▶ Brief:
Identify each line below that contains the word "button", and copy it out.

▶ Exercise data:
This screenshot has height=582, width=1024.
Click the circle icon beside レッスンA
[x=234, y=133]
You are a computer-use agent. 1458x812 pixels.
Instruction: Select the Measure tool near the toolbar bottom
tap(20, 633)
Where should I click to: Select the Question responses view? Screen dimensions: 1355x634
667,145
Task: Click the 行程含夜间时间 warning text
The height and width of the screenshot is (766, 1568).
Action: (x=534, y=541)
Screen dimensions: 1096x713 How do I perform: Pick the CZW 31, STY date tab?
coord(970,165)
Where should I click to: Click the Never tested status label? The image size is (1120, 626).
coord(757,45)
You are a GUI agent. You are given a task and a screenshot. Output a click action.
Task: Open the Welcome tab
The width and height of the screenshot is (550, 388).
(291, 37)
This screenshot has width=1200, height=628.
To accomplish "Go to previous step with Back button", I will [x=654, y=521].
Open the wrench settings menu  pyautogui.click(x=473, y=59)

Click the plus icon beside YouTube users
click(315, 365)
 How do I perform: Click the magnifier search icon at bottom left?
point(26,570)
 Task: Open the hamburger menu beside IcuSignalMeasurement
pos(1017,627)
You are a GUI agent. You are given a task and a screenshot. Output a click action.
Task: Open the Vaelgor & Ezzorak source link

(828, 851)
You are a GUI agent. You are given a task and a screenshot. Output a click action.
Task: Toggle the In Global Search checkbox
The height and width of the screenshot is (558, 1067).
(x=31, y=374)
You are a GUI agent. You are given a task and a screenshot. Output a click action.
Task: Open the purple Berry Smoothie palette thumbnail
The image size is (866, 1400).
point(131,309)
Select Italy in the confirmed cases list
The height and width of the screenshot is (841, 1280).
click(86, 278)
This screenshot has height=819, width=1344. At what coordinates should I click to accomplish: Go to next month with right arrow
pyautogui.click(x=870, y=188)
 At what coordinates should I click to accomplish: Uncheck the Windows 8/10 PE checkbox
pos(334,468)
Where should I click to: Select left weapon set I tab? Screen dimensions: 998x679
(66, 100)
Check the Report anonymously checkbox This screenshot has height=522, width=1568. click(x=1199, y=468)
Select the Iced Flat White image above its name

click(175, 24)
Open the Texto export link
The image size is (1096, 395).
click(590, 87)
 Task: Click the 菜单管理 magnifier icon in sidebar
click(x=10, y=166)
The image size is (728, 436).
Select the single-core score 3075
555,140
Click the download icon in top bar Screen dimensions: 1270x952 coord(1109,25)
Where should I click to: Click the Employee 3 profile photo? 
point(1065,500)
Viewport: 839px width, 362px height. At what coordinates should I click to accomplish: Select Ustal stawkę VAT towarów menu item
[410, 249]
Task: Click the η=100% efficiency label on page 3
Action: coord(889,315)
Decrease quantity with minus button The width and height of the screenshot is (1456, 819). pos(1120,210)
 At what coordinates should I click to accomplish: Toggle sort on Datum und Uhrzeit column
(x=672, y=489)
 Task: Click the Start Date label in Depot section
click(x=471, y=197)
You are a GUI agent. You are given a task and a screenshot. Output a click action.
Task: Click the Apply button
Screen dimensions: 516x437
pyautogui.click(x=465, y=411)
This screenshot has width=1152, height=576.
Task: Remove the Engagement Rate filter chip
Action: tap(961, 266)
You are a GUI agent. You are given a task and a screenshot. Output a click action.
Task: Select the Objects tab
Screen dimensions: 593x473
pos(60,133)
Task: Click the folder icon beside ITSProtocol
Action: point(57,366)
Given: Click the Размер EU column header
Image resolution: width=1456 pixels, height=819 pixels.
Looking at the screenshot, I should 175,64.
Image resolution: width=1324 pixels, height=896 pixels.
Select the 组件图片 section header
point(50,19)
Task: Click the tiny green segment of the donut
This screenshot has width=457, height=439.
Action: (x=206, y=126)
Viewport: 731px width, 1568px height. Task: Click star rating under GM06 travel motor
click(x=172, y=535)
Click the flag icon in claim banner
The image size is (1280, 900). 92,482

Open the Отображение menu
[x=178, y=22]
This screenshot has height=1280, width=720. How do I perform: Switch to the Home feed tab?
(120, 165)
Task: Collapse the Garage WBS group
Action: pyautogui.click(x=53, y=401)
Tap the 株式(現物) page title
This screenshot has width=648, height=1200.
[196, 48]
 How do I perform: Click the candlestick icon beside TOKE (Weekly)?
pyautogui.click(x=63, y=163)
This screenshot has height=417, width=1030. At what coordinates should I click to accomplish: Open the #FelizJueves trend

▶ Response to this task:
To accomplish "Go to previous step with Back button", I will [x=654, y=521].
Decrease quantity with minus button The width and height of the screenshot is (1456, 819). pos(1120,210)
Task: Click the Apply button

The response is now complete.